L’accès limité aux services de santé mentale est une autre lacune critique dans la réponse aux violences sexuelles en Haïti. Les survivantes, confrontées à des traumatismes profonds, développent fréquemment des symptômes de stress post-traumatique, d’anxiété et de dépression. Pourtant, les ressources pour le soutien psychologique sont rares, et les organisations locales peinent à répondre à la demande croissante. Les femmes qui tombent enceintes à la suite de viols font face à des défis supplémentaires, car l’accès à l’avortement reste criminalisé, et les soins prénatals pour celles qui choisissent ou sont contraintes de mener leur grossesse à terme sont souvent inaccessibles.
Les efforts internationaux pour coordonner une réponse à la crise rencontrent des obstacles liés à l’instabilité générale du pays. Bien que le sous-cluster sur les violences basées sur le genre ait mis en place des mécanismes de coordination, son efficacité est limitée par des problèmes de ressources et de communication entre les parties prenantes. Les promesses de financement international pour renforcer les capacités locales tardent à se concrétiser, retardant la mise en œuvre des programmes destinés à répondre aux besoins urgents des survivantes.

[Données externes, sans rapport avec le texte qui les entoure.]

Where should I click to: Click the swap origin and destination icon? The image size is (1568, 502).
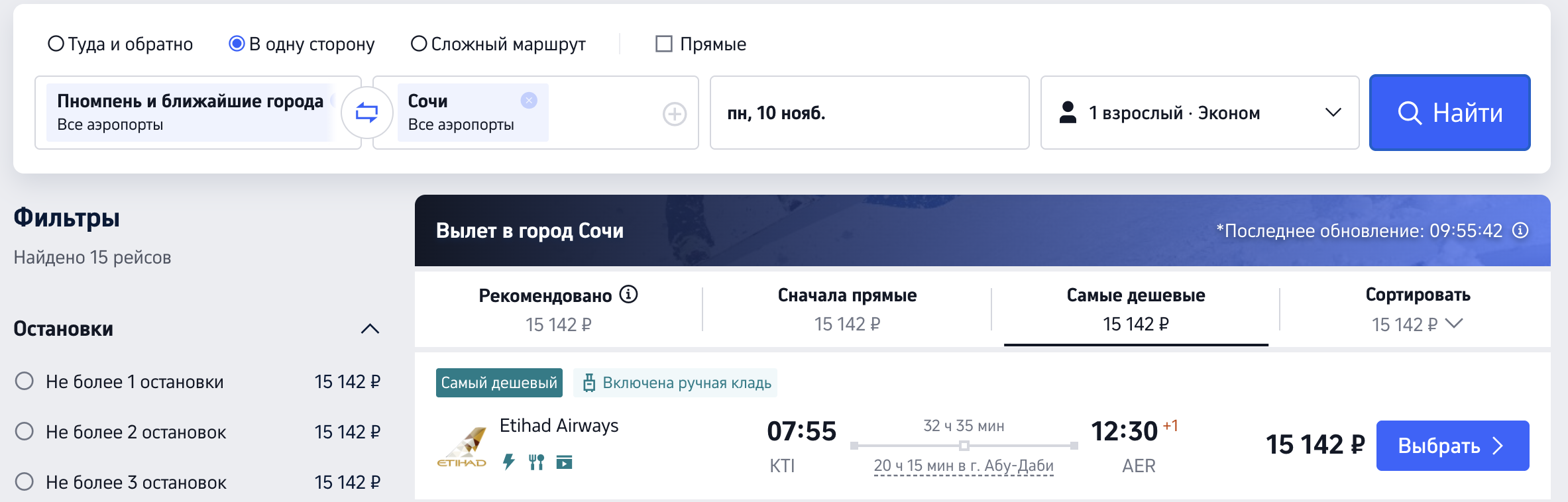pos(366,113)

Face à cette situation, les appels à une mobilisation urgente de la communauté internationale pour soutenir Haïti se multiplient. L’accent est mis sur la nécessité de restaurer et de renforcer les infrastructures de santé publique, d’assurer une protection accrue pour les filles et les femmes dans les zones contrôlées par les gangs, et de garantir que les survivantes de violences sexuelles reçoivent l’aide médicale et psychologique dont elles ont besoin. Dans ce contexte, les organisations locales jouent un rôle crucial en fournissant des services directs et en plaidant pour une réponse plus robuste de la part du gouvernement et des acteurs internationaux.
L’urgence d’une action coordonnée pour mettre fin à la violence sexuelle et répondre aux besoins des survivantes en Haïti ne peut être sous-estimée. Cela nécessite une combinaison de mesures immédiates pour répondre à la crise humanitaire actuelle et de stratégies à long terme pour reconstruire les systèmes de santé et de justice du pays, tout en s’attaquant aux causes profondes de la violence.